Ichiro Suzuki (2001 Mariners)
Ronald Martinez/Getty Images
When Suzuki showed up in Seattle, they wouldn't have to worry about right field for the next decade. Even though Suzuki had put up some torrid hitting numbers in Japan, he was somewhat of an unknown commodity here in the US. Many Japanese teams felt that Suzuki was to small and frail to be drafted as a teenager.
Imagine having to endure a different culture, a language barrier and not knowing a soul. All he did was set a rookie record for hits in a season (242), which was the most hits by any MLB player since 1930. He posted a .350 BA, 8 HRs while driving in 69 runs, and stole 56 bases (getting caught just 14 times for an .800 percentage). In the field, he committed just a single error in 152 games. Quite an amazing year under difficult circumstances!
Barry Bonds (1990 Pirates)
Justin Sullivan/Getty Images
In 1990, Bonds won the first of many MVP awards during his career. He arrived in Pittsburgh amid much hoopla as a rookie four years prior. Big things were expected of him, being the son of Bobby Bonds. When he failed to meet those high expectations, fans were very vocal in their criticism—both at the ballpark and the sports radio call-ins.
In 1990, he put up numbers worthy of his father's legacy, batting a crisp .301, belting 33 HRs, driving in 114 and swiping 52 bases (getting caught just 13 times). The Pirates finished in first in the NL East for the first time since winning the World Series in 1979. Fans quickly forgot about his lackluster season the previous year, when he hit .248, with just 19 HRs, and 58 RBI.
Kevin Mitchell (1989 Giants)
Kevin Mitchell, like Barry Bonds (see previous slide), arrived in the big leagues amid huge expectations. When he didn't meet the lofty goals, he was traded from the Mets to the Padres, then to the Giants. He had a career year in 1989, sporting a .291 average, 47 HRs and drove in 125 runs. It would be the only time in his 13-year career that he topped 40 homers and 100 RBI. He helped the Giants win 92 games that season. Despite hitting 35 and 27 homers respectively over the next two seasons, the Giants wound up trading him away after the '91 campaign.

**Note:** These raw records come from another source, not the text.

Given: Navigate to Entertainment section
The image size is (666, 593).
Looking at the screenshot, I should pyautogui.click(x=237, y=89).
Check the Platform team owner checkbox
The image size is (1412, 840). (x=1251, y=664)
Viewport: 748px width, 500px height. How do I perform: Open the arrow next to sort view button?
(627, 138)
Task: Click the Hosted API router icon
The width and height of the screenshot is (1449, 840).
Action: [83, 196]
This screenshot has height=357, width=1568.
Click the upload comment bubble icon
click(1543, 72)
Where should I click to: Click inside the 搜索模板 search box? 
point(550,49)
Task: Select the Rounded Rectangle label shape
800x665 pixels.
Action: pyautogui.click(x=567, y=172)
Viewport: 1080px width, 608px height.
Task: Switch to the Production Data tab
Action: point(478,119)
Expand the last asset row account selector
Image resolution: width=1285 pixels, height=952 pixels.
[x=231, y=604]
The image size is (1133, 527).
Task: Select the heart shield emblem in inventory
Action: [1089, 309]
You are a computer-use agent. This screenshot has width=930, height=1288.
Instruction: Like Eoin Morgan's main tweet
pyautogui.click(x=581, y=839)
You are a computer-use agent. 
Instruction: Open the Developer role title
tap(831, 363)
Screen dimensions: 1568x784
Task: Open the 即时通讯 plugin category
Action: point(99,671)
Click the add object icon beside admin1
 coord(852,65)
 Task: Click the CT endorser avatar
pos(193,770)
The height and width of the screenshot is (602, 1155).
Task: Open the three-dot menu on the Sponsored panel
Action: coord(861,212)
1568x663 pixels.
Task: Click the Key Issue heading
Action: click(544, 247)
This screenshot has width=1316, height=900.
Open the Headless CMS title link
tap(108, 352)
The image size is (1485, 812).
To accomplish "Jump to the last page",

Willie Hernandez (1984 Tigers)
Guillermo "Willie" Hernandez had been a rather unremarkable left-hander in his prior seven seasons in the NL with the Cubs and Phillies. Although he was primarily a reliever, he'd made a few spot starts here and there.
On his way to leading the Tigers to the World Series in 1984, Hernandez became Sparky Anderson's closer, finishing 68 games, good for nine wins against three losses, 32 saves and a 1.92 ERA. He also rang up a career-best 112 strikeouts in 140.1 innings of work.
Willie Stargell (1979 Pirates)
There can be no doubt that Willie "Pops" Stargell enjoyed a true Hall of Fame career. However, what makes this one season quite improbable was his age. At a point when most baseball players are merely hanging on and contemplating retirement, Stargell enjoyed a remarkable resurgence. He hit .281 with 32 HRs and 82 RBI at the age of 39, sharing the MVP that year with Keith Hernandez of the Cardinals. Stargell would also win the Associated Press "Athlete of the Year," "The Babe Ruth," "The Sporting News MLB Player of the Year," "Sports Illustrated Sportsman of the Year," the NLCS MVP and World Series MVP awards.
Denny McLain (1968 Tigers).
Dennis Dale McLain is the last pitcher to win 30 games in a single season, going 31-6 with a 1.96 ERA in leading the Tigers to an upset of the defending World Champion Cardinals in 1968. Add to that 28 complete games and 280 strikeouts in 336 innings pitched. What makes this especially improbable was that McLain was an unremarkable 17-16, with a 3.79 ERA the previous season.
Bob Gibson (1968 Cardinals)
1968 was definitely "the year of the pitcher," thanks to Bob Gibson and Denny McLain (see previous slide). As great as McLain had been, Gibson was even better.
Gibson posted a 22-9 season, but went well beyond stingy in terms of runs allowed, with an absolutely stunning ERA of just 1.12 (allowing 49 runs in 34 starts)! Like McLain, Gibson threw 28 complete games. Gibson also fanned 268 hitters in 304.2 innings of work. What makes this stunning season all the more improbable is that Gibson missed much of the previous season after a scorching Roberto Clemente drive back through the box broke Gibby's leg.
Perhaps most amazing of all, the rules committee decided to lower the MLB pitching mound three inches after that season.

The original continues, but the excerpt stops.